Path.mkdir(mode=0o777, parents=False, exist_ok=False)
Create a new directory at this given path. If mode is given, it is combined with the process’ umask value to determine the file mode and access flags. If the path already exists, FileExistsError is raised.

If parents is true, any missing parents of this path are created as needed; they are created with the default permissions without taking mode into account (mimicking the POSIX mkdir -p command).

If parents is false (the default), a missing parent raises FileNotFoundError.

If exist_ok is false (the default), FileExistsError is raised if the target directory already exists.
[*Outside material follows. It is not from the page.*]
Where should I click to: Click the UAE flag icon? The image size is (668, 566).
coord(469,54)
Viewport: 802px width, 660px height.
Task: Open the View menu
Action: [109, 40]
If exist_ok is true, FileExistsError exceptions will be ignored (same behavior as the POSIX mkdir -p command), but only if the last path component is not an existing non-directory file.

Changed in version 3.5: The exist_ok parameter was added.

It should work fine without parameters if you provide a valid path.

Note if you want to check if it exists, you'll need to call the exists() method - don't forget the ()

However, it's not a great approach, because someone else could make the directory(or a file) at that path between when you check for it and when you get around to creating it. This is called a race condition.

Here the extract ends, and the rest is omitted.